This pattern reveals a fundamental problem with how Deerfield approaches science. Unlike an English or history essay, science cannot happen in an isolated dorm room late at night. It requires access to laboratories, equipment, and mentors—all resources that Deerfield has, but doesn’t use. 


Deerfield's graduation requirements offer a starting point. While 28 terms worth of humanities classes are necessary to graduate, only 15 terms of math and science classes are required. Even if students routinely exceed those minimum requirements, the contrast emphasizes Deerfield’s preference for the humanities. The electives that seniors can take tell a similar story. While seniors can choose from over 18 history electives and 22 different English classes, students only receive 13 different choices of science electives and essentially a set progression for math classes. The problem isn’t necessarily that Deerfield overemphasizes the humanities, but that Deerfield does not provide the resources necessary to its students to fully pursue STEM, despite having the resources to do so. 


Yet the numbers only tell one part of the story. A student interested in historical or literary research at Deerfield can do so at any time, even in the comfort of their own rooms. The only requirements are a computer with an email account and internet access to JSTOR. Student-run initiatives that are sponsored and funded by the school show similar patterns. Clubs like the Scroll, Speech and Debate, Model United Nations, and Albany Road receive thousands per club in separate funding, making publishing and sending competitive teams around the world possible. The debate team has been able to send a delegation to the World Championships each year on the school’s dime, and the school has allowed students to miss more than a week of classes for the opportunity. Meanwhile, the MUN team has attended Harvard MUN and Yale MUN—the two most prestigious tournaments in the entire country—for at least all four years I’ve attended Deerfield. At both an individual and institutional level, we are given the opportunity and resources to succeed in the humanities at Deerfield. 

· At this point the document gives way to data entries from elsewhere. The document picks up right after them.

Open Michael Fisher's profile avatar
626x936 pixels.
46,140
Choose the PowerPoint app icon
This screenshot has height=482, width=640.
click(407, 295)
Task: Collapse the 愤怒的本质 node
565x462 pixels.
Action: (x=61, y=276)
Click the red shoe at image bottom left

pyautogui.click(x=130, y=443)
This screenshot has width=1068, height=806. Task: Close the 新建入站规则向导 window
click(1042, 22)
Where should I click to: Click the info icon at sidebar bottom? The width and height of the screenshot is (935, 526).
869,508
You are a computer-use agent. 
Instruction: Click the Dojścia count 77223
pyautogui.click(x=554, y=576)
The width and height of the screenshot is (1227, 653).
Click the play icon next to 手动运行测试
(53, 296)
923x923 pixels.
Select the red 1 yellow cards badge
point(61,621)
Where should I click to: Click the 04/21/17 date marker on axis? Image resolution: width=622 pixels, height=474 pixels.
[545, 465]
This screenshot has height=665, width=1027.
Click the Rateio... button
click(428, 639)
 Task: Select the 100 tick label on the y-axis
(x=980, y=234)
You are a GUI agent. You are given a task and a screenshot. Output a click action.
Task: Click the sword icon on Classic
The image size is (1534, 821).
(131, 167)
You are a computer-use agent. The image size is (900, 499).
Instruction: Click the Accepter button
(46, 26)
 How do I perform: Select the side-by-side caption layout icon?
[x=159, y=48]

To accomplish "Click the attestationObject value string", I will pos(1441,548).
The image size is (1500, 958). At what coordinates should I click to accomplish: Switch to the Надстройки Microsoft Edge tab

There are no similar opportunities in STEM. Original science research, now important in an increasingly competitive college admission scene, requires a laboratory with adult supervision, equipment, and often a faculty mentor. At Deerfield, that currently looks like taking one of the four research classes offered to seniors and the occasional junior. Even then, these classes do not produce original research but function more as a supervised familiarization with lab protocol. Worse, these classes meet for at most four hours a week—significantly less time than any cocurricular team would spend playing an away game on Wednesday, and a pitiful amount compared to the time necessary to conduct proper scientific research. The research background of competitive STEM applicants that our similarly well-funded peer schools have simply cannot be attained within the Deerfield curriculum. There's a reason that Deerfield, despite being in Massachusetts, sends far more students to Yale than it does to MIT.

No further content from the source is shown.